What it would take to push the story further
The investigative version of this piece needs three follow-ups:
- Wyoming Secretary of State LLC formation records for the nine entities, to determine common organizers, officers, or signing parties.
- Surety bond filings to identify the bonding companies and any cross-references in claim history.
- Freight broker bond claim records — if available — to count how many shipper-side disputes followed each of the eight predecessors.
None of those require FMCSA data. All of them are public. A reporter or investigator with two days could close the gaps.

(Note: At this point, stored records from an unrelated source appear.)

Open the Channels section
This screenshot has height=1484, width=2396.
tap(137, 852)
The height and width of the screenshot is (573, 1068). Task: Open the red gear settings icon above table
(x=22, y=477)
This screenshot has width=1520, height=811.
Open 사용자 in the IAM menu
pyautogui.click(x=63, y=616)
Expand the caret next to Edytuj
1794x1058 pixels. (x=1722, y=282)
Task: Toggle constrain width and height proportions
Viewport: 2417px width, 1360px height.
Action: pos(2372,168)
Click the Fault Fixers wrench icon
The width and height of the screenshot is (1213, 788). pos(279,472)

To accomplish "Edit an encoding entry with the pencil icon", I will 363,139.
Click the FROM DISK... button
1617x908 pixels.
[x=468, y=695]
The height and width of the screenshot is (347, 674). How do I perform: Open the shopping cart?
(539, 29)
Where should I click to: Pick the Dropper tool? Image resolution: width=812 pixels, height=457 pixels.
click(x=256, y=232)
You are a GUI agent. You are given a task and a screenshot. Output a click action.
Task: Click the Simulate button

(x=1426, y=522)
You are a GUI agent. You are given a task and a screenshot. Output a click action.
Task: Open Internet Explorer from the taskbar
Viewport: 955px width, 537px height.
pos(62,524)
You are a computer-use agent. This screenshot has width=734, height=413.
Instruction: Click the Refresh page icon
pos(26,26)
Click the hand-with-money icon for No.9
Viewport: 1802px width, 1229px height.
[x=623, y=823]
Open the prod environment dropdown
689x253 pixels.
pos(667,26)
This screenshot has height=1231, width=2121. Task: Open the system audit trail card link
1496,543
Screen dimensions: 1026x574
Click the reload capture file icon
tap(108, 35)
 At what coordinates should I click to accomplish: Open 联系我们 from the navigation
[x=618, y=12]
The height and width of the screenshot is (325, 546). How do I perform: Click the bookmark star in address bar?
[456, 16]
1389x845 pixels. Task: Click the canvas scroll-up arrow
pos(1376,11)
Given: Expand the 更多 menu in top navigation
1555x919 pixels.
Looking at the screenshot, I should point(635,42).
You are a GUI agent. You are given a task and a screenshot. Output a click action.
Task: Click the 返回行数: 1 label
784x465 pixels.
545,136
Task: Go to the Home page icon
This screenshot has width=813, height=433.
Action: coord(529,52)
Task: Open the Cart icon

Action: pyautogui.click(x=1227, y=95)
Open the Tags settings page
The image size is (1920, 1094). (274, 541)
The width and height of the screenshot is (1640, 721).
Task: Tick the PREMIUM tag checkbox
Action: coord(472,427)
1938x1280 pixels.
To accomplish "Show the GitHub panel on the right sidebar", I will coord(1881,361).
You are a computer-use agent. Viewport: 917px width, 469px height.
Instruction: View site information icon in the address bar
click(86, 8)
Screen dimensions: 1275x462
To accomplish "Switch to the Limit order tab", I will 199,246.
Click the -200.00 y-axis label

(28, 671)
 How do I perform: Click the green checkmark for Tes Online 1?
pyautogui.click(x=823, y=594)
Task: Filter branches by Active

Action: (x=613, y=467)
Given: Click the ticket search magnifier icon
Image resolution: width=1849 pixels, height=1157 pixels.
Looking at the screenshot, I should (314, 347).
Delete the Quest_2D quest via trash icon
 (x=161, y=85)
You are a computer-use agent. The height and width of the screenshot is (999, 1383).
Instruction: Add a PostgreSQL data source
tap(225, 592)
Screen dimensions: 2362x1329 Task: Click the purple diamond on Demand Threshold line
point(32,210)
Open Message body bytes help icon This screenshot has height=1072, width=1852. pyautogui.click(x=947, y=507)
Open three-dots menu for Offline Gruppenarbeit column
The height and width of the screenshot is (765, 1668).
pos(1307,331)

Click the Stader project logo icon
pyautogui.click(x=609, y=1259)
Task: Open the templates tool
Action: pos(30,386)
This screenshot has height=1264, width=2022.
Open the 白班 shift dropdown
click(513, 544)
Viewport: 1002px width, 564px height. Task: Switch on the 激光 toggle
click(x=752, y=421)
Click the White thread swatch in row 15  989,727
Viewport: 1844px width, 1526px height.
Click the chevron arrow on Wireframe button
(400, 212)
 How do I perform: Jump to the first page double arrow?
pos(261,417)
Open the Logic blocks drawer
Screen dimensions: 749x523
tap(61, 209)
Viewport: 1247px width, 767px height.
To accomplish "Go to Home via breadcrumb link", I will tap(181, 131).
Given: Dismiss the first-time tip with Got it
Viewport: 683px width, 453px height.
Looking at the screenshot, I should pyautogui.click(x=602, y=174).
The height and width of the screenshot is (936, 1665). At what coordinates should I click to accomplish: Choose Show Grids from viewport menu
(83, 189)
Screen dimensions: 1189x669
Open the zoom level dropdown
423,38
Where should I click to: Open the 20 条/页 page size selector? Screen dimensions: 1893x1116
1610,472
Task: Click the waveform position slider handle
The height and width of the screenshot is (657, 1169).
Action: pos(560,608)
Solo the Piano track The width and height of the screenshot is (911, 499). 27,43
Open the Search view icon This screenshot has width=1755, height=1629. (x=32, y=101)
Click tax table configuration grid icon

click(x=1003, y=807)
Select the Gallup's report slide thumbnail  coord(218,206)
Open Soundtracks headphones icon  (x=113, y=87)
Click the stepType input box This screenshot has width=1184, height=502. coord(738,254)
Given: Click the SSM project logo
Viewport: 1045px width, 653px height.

The frame for the industry
Most of the freight industry has heard about chameleon brokers as a concept. Few have seen a concrete example with named entities, dates, and addresses tied to public records. This is that example — anchored on data, with the limitations called out honestly, and with a clear next step for anyone who wants to push past the silhouette into the actual identity behind it.
If even one cluster like this one represents real serial fraud, the cost in unpaid carrier invoices alone is in the millions. There are dozens of similar clusters in the data, and the methodology to find them takes ten minutes once you have the right cross-database join. The reason nobody has done it before is not that the data isn’t available — it’s that nobody outside FMCSA has bothered to parse both the historical scrapes and the current feed at the same time. We did. The receipts are sitting there.
Receipts: USDOT numbers, address matches, and authority-status histories are pulled directly from the FMCSA Carrier table and a 2022 SAFER Web snapshot. All claims about specific named entities are limited to what their FMCSA records publicly show; no allegations of unlawful conduct are made or implied.